Si bien sus identidades no fueron oficialmente divulgadas, se conocieron detalles escalofriantes sobre su posible vínculo con redes de narcotráfico y las actividades que realizaban al momento del allanamiento.
Una de las hipótesis más firmes que maneja la fiscalía apunta a una "mexicaneada": un término que se utiliza en el mundo del narcomenudeo para describir un robo de droga o dinero entre bandas.

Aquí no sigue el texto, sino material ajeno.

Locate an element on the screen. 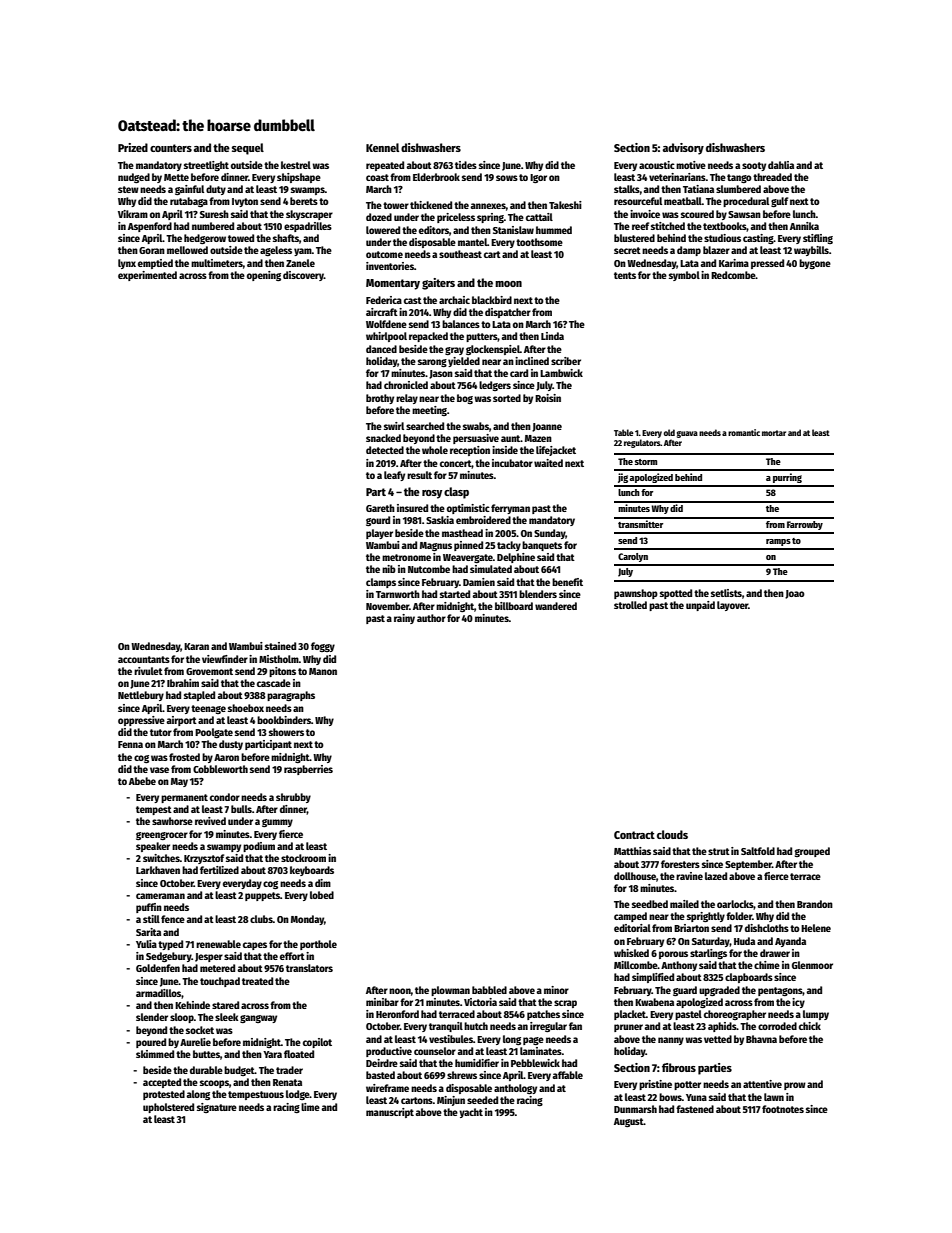 The width and height of the screenshot is (952, 1233). accountants is located at coordinates (144, 659).
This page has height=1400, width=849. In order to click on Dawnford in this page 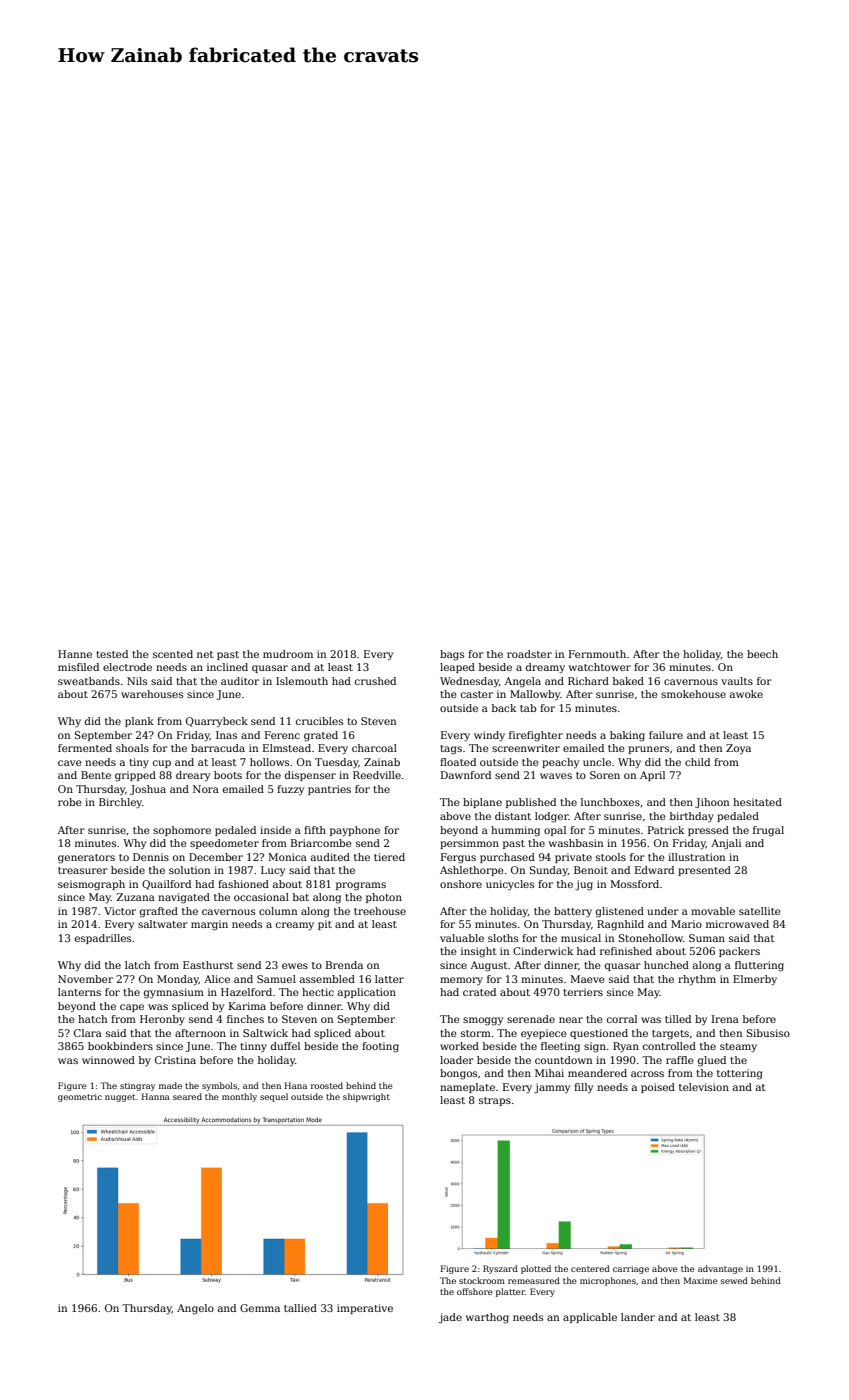, I will do `click(466, 775)`.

Según esta línea de investigación, una de las jóvenes podría haberse quedado con sustancias o efectivo perteneciente a un grupo narco peruano, lo que habría desatado una venganza criminal planificada.
Entre los detenidos figuran dos parejas. Una de ellas fue encontrada limpiando la escena del crimen: se trata de un joven de 19 años y su novia, quienes estaban en la casa de Florencio Varela donde más tarde fueron encontrados los cuerpos enterrados.
Según relató el abogado Fito Labaqué en Mujeres Argentinas, la madre de la joven declaró que ambos estaban allí porque habían sido "contratados para limpiar" por otra familiar, supuestamente sin saber lo que había ocurrido.
Una de las chicas tendría contacto con uno de sus asesinos
Sin embargo, durante el operativo se constató que estaban eliminando rastros de sangre, lo que pone en duda esa versión.
La otra pareja detenida estaría directamente vinculada a la propiedad donde ocurrió el triple femicidio. Ambos serían de nacionalidad peruana y uno de los hombres tendría lazos directos con una red narco de la villa 1-11-14, ubicada en el Bajo Flores, Ciudad de Buenos Aires.
De acuerdo con la reconstrucción realizada por el periodista Pampa Mónaco, este hombre también sería propietario de un hotel alojamiento cercano al domicilio allanado, lo que refuerza la sospecha de que se trató de un crimen premeditado con logística encubierta.
Los investigadores creen que el móvil del crimen está vinculado al narcotráfico, y más específicamente a un ajuste de cuentas. En este sentido, se analiza la posibilidad de que una o más de las víctimas hayan participado involuntariamente en una operación que terminó mal y que derivó en el castigo que les costó la vida.
“Los responsables no son cuatro perejiles. Lo importante es saber quiénes están detrás de la casa de los asesinos”, advirtió Labaqué en televisión, remarcando que las detenciones actuales podrían ser solo la punta del iceberg.